EXERCISE DIRECTIONS:
Copy the data below word for word, from the line containing "Expand ユニバーサル シリアル バス コントローラー node" through the line containing "click(1847, 45)", with both of those lines included.

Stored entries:

____________

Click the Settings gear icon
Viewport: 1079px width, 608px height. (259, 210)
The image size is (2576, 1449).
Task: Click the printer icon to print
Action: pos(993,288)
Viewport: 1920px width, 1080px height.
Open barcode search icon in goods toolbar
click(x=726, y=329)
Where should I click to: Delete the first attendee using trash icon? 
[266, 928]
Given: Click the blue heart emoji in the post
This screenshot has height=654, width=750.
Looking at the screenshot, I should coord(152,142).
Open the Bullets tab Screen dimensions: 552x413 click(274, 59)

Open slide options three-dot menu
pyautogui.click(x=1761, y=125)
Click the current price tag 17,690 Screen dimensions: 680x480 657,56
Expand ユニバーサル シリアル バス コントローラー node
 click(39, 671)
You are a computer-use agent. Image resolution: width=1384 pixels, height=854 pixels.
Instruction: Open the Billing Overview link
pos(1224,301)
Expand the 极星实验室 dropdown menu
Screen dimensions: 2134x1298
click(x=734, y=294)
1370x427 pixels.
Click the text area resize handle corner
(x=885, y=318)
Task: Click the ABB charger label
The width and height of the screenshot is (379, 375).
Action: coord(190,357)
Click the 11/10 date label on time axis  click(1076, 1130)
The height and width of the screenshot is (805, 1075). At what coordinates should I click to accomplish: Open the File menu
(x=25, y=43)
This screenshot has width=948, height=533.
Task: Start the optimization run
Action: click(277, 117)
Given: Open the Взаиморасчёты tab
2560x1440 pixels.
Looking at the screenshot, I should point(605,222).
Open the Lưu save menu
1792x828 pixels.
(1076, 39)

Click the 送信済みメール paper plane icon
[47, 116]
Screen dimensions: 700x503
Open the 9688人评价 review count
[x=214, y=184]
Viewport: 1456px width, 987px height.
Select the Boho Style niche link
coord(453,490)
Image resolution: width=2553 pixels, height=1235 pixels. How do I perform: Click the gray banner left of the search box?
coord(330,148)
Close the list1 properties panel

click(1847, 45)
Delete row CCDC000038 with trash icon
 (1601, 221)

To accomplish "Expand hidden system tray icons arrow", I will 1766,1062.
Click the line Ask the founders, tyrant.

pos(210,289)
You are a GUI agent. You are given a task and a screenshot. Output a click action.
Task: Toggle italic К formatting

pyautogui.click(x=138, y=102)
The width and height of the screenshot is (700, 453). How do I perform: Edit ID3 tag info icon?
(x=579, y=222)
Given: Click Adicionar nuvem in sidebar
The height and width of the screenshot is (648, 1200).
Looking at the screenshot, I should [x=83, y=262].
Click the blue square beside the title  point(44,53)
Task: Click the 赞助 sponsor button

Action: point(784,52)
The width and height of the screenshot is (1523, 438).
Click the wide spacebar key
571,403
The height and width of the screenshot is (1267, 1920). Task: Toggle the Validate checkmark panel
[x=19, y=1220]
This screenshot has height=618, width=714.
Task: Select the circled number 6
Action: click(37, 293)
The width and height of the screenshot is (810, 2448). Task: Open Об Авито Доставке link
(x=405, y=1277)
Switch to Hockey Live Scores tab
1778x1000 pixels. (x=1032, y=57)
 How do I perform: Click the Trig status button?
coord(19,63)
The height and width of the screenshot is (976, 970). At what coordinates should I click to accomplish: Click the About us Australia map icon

____________

ANSWER TO THIS TASK:
Expand ユニバーサル シリアル バス コントローラー node
 click(39, 671)
You are a computer-use agent. Image resolution: width=1384 pixels, height=854 pixels.
Instruction: Open the Billing Overview link
pos(1224,301)
Expand the 极星实验室 dropdown menu
Screen dimensions: 2134x1298
click(x=734, y=294)
1370x427 pixels.
Click the text area resize handle corner
(x=885, y=318)
Task: Click the ABB charger label
The width and height of the screenshot is (379, 375).
Action: coord(190,357)
Click the 11/10 date label on time axis  click(1076, 1130)
The height and width of the screenshot is (805, 1075). At what coordinates should I click to accomplish: Open the File menu
(x=25, y=43)
This screenshot has width=948, height=533.
Task: Start the optimization run
Action: click(277, 117)
Given: Open the Взаиморасчёты tab
2560x1440 pixels.
Looking at the screenshot, I should point(605,222).
Open the Lưu save menu
1792x828 pixels.
(1076, 39)

Click the 送信済みメール paper plane icon
[47, 116]
Screen dimensions: 700x503
Open the 9688人评价 review count
[x=214, y=184]
Viewport: 1456px width, 987px height.
Select the Boho Style niche link
coord(453,490)
Image resolution: width=2553 pixels, height=1235 pixels. How do I perform: Click the gray banner left of the search box?
coord(330,148)
Close the list1 properties panel

click(1847, 45)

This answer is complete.